▶ _Exercise set_:
1. From the article on pet allergies, extract the passage starting at "Antihistamines are another" and ending at "countering pet allergies.".
2. According to the article on pet allergies, which dog breed ranks first for susceptibility to allergic skin disease?
3. Carry on the article on pet allergies from its last sentence.

▶ _Excerpt provided_:
※

Help Your Pet Fight Off Seasonal Discomfort
As the weather warms, so does the chance of a family dog, cat or other pet suffering from springtime allergies. While we can’t always prevent them, we can use several natural therapies to lessen a pet’s allergy discomfort and help them heal.
Simply stated, an allergy is an overreaction of the immune system to a foreign protein (allergen). More pets suffer more from environmental allergies from sources as various as molds, house dust mites and pollen than from food allergies. Certain breeds of dogs tend to more susceptible to the problem, including retrievers, spaniels and terriers; West Highland white terriers are the number one breed for susceptibility to allergic skin disease.
While some animals sneeze and have runny eyes and noses, the classic symptom seen in an allergic pet is itching. Excessive grooming, licking, rubbing and scratching are all signs that an animal is probably suffering from environmental allergies. Because other diseases can have similar symptoms, it’s always best if a trusted holistic veterinarian is called on to properly diagnose a condition before beginning a treatment plan.
Conventional doctors have traditionally used several medications to help allergic pets. The most common medication by far is some type of corticosteroid, usually prednisone, a powerful drug that can quickly relieve itching. While it can be used safely as part of a natural therapy program, too often pets are treated with steroids for many months or even years, without benefit; possible side effects of any use of steroids include diabetes, osteoporosis, obesity and adrenal and liver disease.
Antihistamines are another conventional medication to treat allergies. Unlike corticosteroids, long-term use is usually safe. The two big drawbacks to antihistamines are that they are not very effective in most pets and, when they are effective, they must be administered several times a day in order to reduce itching.
A better approach to helping pets heal from allergies involves the use of natural therapies, including nutritional supplements, herbs and homeopathic remedies. Each veterinarian has his or her favorite natural therapies and application of brand-name supplements. There are a few supplements that generally can be useful in countering pet allergies.

※

▶ _Source data_:
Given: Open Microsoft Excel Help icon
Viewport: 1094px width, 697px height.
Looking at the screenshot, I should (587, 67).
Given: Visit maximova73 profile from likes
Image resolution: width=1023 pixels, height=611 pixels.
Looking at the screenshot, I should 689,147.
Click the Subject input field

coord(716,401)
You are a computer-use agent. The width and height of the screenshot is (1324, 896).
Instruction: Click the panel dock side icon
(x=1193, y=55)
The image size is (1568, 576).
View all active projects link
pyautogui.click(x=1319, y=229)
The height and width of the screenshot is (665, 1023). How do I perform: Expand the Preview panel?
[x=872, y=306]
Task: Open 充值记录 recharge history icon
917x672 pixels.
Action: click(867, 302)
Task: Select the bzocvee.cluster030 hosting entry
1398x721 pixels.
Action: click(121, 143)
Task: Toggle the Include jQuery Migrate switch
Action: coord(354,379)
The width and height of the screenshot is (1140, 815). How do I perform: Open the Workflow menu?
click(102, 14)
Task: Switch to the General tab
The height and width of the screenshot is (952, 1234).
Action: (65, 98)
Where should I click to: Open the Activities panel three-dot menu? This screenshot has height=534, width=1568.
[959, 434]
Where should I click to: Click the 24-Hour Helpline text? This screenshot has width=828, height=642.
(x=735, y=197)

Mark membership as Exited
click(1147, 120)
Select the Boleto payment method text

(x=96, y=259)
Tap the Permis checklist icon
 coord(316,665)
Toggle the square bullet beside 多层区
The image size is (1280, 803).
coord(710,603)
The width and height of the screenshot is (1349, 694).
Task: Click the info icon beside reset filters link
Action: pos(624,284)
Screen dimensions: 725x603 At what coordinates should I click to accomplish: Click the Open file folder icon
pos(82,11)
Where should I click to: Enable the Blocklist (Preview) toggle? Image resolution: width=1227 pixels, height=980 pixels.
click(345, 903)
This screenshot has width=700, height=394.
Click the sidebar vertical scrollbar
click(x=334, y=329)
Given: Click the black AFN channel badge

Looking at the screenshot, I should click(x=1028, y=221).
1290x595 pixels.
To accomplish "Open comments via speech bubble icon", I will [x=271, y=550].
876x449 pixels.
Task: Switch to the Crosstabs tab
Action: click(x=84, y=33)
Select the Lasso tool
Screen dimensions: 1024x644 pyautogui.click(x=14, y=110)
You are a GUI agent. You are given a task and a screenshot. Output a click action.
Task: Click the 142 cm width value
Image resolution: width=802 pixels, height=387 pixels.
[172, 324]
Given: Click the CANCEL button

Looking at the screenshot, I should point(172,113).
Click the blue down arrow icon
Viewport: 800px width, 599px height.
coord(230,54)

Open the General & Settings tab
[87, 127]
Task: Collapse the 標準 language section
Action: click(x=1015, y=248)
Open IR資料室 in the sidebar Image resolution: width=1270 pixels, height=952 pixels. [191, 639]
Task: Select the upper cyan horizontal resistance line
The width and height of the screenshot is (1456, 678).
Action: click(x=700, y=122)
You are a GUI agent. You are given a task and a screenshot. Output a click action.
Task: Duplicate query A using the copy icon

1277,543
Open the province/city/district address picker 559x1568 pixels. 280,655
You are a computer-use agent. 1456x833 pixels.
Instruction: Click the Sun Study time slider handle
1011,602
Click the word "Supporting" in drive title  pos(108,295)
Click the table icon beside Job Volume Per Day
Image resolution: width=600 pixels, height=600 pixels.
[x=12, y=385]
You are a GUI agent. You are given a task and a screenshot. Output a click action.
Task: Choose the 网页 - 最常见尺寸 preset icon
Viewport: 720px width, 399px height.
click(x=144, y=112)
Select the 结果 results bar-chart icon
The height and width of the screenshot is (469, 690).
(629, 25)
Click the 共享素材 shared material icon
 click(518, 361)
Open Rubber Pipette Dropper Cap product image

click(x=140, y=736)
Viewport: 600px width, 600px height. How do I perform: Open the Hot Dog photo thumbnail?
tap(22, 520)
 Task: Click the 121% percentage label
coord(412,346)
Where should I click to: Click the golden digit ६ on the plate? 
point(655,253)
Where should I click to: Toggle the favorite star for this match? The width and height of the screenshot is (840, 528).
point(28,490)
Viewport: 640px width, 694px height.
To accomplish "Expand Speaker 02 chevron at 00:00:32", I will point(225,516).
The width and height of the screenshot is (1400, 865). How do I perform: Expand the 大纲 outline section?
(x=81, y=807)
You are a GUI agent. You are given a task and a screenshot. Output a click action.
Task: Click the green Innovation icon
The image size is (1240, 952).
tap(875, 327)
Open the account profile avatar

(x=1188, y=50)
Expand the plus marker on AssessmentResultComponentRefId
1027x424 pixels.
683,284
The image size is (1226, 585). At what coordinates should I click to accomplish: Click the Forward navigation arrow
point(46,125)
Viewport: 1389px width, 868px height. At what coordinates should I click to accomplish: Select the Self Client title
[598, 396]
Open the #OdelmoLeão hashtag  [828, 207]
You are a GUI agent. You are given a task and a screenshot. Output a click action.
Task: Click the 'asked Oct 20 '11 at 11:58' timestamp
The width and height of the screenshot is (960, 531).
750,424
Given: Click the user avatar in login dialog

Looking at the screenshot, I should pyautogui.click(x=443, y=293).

※

▶ _Activity answers_:
1.
Antihistamines are another conventional medication to treat allergies. Unlike corticosteroids, long-term use is usually safe. The two big drawbacks to antihistamines are that they are not very effective in most pets and, when they are effective, they must be administered several times a day in order to reduce itching.
A better approach to helping pets heal from allergies involves the use of natural therapies, including nutritional supplements, herbs and homeopathic remedies. Each veterinarian has his or her favorite natural therapies and application of brand-name supplements. There are a few supplements that generally can be useful in countering pet allergies.

2. West Highland white terriers.

3.
Fatty acids (specifically the omega-3s found in fish oil) actually change the biological nature of the body’s cells to allow long-term healing; they also have natural corticosteroid-like benefits. Note that these must be given at many times the labeled dose marked on most product labels in order to be effective as anti-itching supplements. Antioxidants, which are also helpful in relieving itching for allergic pets, counteract the chemicals released by cells damaged through exposure to allergens.
In my opinion, the most important aid for pets that suffer from allergies or any skin disease is to bathe them frequently with an organic shampoo. Those specifically designed to relieve itching when used on a frequent basis work well without harming the pet’s skin. I encourage owners to bathe their pets every 24 to 72 hours, depending on the severity of the itching.
Feeding a pet a natural diet that is free of potentially harmful chemicals, preservatives, flavoring agents and plant and animal byproducts is always recommended. Reducing the impact of unnecessary vaccinations by using annual blood antibody titer testing to monitor exposure to environmental allergens will also decrease cell damage and reduce itching in allergic pets. I try to avoid vaccinating pets aged 12 years and older.
Providing relief for pets with allergies using natural therapies does not always happen overnight, but with patience and the help of a holistic veterinarian, we can both improve a pet’s health and reduce its allergic symptoms without the need for chronic medication.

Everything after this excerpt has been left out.